**Exercise directions:** An exact transcript of all the records is required, with nothing left out.

**Data supplied:**
#####

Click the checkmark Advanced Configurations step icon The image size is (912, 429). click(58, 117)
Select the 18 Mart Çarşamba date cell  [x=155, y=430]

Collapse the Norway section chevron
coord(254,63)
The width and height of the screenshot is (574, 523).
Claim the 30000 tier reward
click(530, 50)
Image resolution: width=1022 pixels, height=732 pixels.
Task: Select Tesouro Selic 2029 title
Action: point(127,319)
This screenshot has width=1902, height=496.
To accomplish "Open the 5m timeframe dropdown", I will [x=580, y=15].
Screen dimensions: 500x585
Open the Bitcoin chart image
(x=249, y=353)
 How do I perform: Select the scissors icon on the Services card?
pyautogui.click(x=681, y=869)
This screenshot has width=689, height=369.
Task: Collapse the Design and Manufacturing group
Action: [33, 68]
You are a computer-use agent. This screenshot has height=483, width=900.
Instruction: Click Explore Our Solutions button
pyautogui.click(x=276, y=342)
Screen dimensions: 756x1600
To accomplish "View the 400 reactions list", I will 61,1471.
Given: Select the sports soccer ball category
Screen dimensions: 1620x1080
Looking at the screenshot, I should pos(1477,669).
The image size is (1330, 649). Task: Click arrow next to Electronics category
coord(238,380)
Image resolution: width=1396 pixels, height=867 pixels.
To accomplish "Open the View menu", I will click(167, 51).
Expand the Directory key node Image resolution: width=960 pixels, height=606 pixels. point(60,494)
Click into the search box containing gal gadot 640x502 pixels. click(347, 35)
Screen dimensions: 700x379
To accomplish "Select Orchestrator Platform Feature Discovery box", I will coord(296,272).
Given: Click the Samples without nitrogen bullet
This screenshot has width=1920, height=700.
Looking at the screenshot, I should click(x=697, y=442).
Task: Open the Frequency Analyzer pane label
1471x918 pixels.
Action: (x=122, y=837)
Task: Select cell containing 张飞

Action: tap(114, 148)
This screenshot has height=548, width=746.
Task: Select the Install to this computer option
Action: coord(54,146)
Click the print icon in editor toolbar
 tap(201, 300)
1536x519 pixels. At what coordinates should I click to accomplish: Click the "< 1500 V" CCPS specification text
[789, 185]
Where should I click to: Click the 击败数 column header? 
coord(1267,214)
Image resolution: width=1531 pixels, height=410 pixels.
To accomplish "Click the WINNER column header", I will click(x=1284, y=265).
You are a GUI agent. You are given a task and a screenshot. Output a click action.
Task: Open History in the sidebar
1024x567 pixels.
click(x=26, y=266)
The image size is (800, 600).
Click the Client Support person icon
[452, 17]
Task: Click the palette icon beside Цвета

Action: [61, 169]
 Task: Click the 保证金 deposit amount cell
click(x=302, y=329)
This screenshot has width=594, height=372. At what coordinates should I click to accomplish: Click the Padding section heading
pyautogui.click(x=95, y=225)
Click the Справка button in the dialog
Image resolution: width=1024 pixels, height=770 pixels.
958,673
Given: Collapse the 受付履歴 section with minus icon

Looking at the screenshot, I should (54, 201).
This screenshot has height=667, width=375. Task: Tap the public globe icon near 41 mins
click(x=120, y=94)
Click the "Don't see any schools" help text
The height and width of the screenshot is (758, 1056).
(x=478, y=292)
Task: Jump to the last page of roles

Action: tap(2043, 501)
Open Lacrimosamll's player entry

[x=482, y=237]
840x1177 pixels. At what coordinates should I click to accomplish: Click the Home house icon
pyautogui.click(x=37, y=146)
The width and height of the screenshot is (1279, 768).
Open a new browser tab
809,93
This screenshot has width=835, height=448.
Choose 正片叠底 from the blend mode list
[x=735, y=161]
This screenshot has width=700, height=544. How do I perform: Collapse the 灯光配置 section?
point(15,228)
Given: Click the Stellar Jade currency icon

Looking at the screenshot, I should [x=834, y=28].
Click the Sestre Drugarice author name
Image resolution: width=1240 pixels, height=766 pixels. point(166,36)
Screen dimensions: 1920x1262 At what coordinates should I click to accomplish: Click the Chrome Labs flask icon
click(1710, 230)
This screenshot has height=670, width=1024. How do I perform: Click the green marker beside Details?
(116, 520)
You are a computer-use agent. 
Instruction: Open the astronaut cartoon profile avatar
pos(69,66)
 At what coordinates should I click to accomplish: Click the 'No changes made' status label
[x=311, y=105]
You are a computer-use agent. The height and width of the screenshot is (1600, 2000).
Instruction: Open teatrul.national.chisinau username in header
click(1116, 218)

#####

**Response below:**
Click the checkmark Advanced Configurations step icon The image size is (912, 429). click(58, 117)
Select the 18 Mart Çarşamba date cell  [x=155, y=430]

Collapse the Norway section chevron
coord(254,63)
The width and height of the screenshot is (574, 523).
Claim the 30000 tier reward
click(530, 50)
Image resolution: width=1022 pixels, height=732 pixels.
Task: Select Tesouro Selic 2029 title
Action: point(127,319)
This screenshot has width=1902, height=496.
To accomplish "Open the 5m timeframe dropdown", I will [x=580, y=15].
Screen dimensions: 500x585
Open the Bitcoin chart image
(x=249, y=353)
 How do I perform: Select the scissors icon on the Services card?
pyautogui.click(x=681, y=869)
This screenshot has width=689, height=369.
Task: Collapse the Design and Manufacturing group
Action: [33, 68]
You are a computer-use agent. This screenshot has height=483, width=900.
Instruction: Click Explore Our Solutions button
pyautogui.click(x=276, y=342)
Screen dimensions: 756x1600
To accomplish "View the 400 reactions list", I will 61,1471.
Given: Select the sports soccer ball category
Screen dimensions: 1620x1080
Looking at the screenshot, I should pos(1477,669).
The image size is (1330, 649). Task: Click arrow next to Electronics category
coord(238,380)
Image resolution: width=1396 pixels, height=867 pixels.
To accomplish "Open the View menu", I will click(167, 51).
Expand the Directory key node Image resolution: width=960 pixels, height=606 pixels. point(60,494)
Click into the search box containing gal gadot 640x502 pixels. click(347, 35)
Screen dimensions: 700x379
To accomplish "Select Orchestrator Platform Feature Discovery box", I will coord(296,272).
Given: Click the Samples without nitrogen bullet
This screenshot has width=1920, height=700.
Looking at the screenshot, I should click(x=697, y=442).
Task: Open the Frequency Analyzer pane label
1471x918 pixels.
Action: (x=122, y=837)
Task: Select cell containing 张飞

Action: tap(114, 148)
This screenshot has height=548, width=746.
Task: Select the Install to this computer option
Action: coord(54,146)
Click the print icon in editor toolbar
 tap(201, 300)
1536x519 pixels. At what coordinates should I click to accomplish: Click the "< 1500 V" CCPS specification text
[789, 185]
Where should I click to: Click the 击败数 column header? 
coord(1267,214)
Image resolution: width=1531 pixels, height=410 pixels.
To accomplish "Click the WINNER column header", I will click(x=1284, y=265).
You are a GUI agent. You are given a task and a screenshot. Output a click action.
Task: Open History in the sidebar
1024x567 pixels.
click(x=26, y=266)
The image size is (800, 600).
Click the Client Support person icon
[452, 17]
Task: Click the palette icon beside Цвета

Action: [61, 169]
 Task: Click the 保证金 deposit amount cell
click(x=302, y=329)
This screenshot has width=594, height=372. At what coordinates should I click to accomplish: Click the Padding section heading
pyautogui.click(x=95, y=225)
Click the Справка button in the dialog
Image resolution: width=1024 pixels, height=770 pixels.
958,673
Given: Collapse the 受付履歴 section with minus icon

Looking at the screenshot, I should (54, 201).
This screenshot has height=667, width=375. Task: Tap the public globe icon near 41 mins
click(x=120, y=94)
Click the "Don't see any schools" help text
The height and width of the screenshot is (758, 1056).
(x=478, y=292)
Task: Jump to the last page of roles

Action: tap(2043, 501)
Open Lacrimosamll's player entry

[x=482, y=237]
840x1177 pixels. At what coordinates should I click to accomplish: Click the Home house icon
pyautogui.click(x=37, y=146)
The width and height of the screenshot is (1279, 768).
Open a new browser tab
809,93
This screenshot has width=835, height=448.
Choose 正片叠底 from the blend mode list
[x=735, y=161]
This screenshot has width=700, height=544. How do I perform: Collapse the 灯光配置 section?
point(15,228)
Given: Click the Stellar Jade currency icon

Looking at the screenshot, I should [x=834, y=28].
Click the Sestre Drugarice author name
Image resolution: width=1240 pixels, height=766 pixels. point(166,36)
Screen dimensions: 1920x1262 At what coordinates should I click to accomplish: Click the Chrome Labs flask icon
click(1710, 230)
This screenshot has height=670, width=1024. How do I perform: Click the green marker beside Details?
(116, 520)
You are a computer-use agent. 
Instruction: Open the astronaut cartoon profile avatar
pos(69,66)
 At what coordinates should I click to accomplish: Click the 'No changes made' status label
[x=311, y=105]
You are a computer-use agent. The height and width of the screenshot is (1600, 2000).
Instruction: Open teatrul.national.chisinau username in header
click(1116, 218)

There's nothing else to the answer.